During the President’s tenure at the Summit of the Americas, Caricom heads will undoubtedly hope to have some degree of special attention from him. Prime Minister Manning has already spoken of the preparation of a package of proposals on Caricom objectives. But what perceptions will the President come with? Will he have been briefed on the arrangements which we have recently made with the European Union in the Economic Partnership Agreement? Will he be advised that this should, once it is in concordance with basic US free trade agreement orientations, be used as a template – in the sense of a minimum standard – for our FTA arrangement, or next trade agreement, with the US?
Will the Caricom heads think it prudent, or even mandatory, that they raise the issue of Cuba’s medium term participation in the economic arrangements of the hemisphere? Do they, at this point feel that they need the ‘permission’ of the US to seek to advance a further integration of Cuba in a wider than Caricom context?

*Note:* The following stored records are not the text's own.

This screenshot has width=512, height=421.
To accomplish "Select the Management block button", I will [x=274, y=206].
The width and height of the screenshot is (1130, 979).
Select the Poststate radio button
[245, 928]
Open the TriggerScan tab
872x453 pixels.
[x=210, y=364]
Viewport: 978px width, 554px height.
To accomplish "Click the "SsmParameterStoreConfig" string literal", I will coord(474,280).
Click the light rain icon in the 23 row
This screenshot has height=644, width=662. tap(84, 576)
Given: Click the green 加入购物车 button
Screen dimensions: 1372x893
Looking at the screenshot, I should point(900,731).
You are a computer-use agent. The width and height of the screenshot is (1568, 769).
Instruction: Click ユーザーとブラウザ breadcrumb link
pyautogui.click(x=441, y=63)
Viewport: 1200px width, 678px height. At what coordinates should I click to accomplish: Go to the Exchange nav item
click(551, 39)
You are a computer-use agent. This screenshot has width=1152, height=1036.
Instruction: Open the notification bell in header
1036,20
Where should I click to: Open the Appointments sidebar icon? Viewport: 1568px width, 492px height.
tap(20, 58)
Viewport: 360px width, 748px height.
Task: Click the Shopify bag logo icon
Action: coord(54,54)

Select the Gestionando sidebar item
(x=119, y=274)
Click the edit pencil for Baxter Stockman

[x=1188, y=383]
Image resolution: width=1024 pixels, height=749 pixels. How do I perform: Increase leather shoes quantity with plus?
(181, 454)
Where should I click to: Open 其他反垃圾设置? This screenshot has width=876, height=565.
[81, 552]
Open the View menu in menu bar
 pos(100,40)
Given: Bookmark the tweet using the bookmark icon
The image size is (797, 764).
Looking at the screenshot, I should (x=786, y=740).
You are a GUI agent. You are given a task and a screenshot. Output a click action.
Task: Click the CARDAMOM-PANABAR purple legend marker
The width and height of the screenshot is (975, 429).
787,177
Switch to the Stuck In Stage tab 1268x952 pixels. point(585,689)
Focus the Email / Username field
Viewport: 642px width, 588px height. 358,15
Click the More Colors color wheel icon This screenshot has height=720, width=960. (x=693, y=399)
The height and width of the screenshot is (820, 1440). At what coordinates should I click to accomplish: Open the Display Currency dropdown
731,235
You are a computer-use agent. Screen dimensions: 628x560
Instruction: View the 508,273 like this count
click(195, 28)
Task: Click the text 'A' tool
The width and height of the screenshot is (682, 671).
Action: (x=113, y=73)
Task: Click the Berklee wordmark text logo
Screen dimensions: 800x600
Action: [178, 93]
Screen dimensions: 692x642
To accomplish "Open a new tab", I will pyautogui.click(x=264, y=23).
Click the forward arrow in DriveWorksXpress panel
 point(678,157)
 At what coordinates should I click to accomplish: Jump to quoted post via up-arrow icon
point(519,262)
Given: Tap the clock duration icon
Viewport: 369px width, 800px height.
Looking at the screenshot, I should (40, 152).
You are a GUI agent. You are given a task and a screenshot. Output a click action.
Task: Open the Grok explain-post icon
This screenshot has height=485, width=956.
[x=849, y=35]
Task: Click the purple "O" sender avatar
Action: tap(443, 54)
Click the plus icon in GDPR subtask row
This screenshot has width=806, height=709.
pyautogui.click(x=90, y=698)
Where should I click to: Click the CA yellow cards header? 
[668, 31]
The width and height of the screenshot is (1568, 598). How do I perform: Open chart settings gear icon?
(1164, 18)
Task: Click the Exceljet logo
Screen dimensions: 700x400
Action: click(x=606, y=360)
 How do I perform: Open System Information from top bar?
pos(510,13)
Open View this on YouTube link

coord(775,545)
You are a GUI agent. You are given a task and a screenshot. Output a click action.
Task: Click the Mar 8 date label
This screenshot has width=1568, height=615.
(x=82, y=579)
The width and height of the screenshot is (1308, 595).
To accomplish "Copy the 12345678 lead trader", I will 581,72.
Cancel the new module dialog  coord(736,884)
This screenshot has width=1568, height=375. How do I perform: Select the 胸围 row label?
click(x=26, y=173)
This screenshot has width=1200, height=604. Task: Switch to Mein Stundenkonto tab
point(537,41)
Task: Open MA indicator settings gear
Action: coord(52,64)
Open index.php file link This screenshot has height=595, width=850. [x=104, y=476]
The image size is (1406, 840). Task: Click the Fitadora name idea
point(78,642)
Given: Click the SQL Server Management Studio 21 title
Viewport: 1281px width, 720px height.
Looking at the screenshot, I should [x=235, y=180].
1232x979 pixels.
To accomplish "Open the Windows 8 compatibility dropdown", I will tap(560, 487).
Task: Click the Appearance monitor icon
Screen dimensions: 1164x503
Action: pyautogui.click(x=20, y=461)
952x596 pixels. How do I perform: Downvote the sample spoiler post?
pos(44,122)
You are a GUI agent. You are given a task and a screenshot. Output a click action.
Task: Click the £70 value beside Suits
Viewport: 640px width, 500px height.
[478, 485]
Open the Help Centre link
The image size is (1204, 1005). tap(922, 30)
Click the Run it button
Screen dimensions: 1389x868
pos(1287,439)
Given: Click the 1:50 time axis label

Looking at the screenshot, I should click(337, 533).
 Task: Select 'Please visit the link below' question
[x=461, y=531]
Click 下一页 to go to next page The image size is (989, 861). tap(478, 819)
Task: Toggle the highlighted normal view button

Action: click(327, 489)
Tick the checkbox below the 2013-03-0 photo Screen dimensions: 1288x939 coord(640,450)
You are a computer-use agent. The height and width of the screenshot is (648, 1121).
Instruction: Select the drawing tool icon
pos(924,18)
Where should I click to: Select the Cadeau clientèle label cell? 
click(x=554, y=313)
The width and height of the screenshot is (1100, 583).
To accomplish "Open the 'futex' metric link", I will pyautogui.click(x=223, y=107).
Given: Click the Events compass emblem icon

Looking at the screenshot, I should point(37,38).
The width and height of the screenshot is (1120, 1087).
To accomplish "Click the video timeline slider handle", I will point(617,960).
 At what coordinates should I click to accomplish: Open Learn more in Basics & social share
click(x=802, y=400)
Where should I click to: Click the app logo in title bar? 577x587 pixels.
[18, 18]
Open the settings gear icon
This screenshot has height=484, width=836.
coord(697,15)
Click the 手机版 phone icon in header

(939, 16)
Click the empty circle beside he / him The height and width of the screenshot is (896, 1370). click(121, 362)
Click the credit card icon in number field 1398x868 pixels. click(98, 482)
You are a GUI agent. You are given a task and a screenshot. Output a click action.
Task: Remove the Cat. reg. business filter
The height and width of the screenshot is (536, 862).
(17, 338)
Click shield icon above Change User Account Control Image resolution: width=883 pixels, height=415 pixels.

Will our heads also think it necessary to engage in some preliminary discussions with the Government of Brazil on the wider question of the effect of its own free trade/removal of subsidies initiatives of that country in the context of its success at the WTO, and Guyana’s fear of deleterious effects on its sugar industry? Which leads to two other questions of medium term dimensions, if we put future relations with the United States itself in a context of future hemispheric relations; first, the extent to which a diplomatic demarche towards detailed discussion on a future pattern of Caricom Single Economy development directed towards developing a second tier alliance with countries like Brazil, Venezuela and others would be useful in shaping our development, and therefore trade, strategy; and secondly, whether a more substantial effort (hopefully now in train with the Task Force recently set up by the Caricom Secretariat) at harmonizing strategies in external economic relations with the Dominican Republic might engage American attention in respect of our desired focus towards a US-Caricom FTA. We are, it might be noted, already now forced for the future, to rationalize our relations with the DR in the context of future Cariforum relations with the EU. Realistically, the EU no longer sees Caricom; it sees Cariforum.
In other words, can we begin to see our relations with the United States not so much in terms of what major initiative new President Obama can do for us in the near future. Rather our focus might be in terms of whether we need to work towards evolving a more concrete set of relationships in the hemisphere as a whole, which can provide a more substantial stepping stone to achieving a new trade and economic relationship that is not so decisively dependent on the twists and turns of American electoral politics.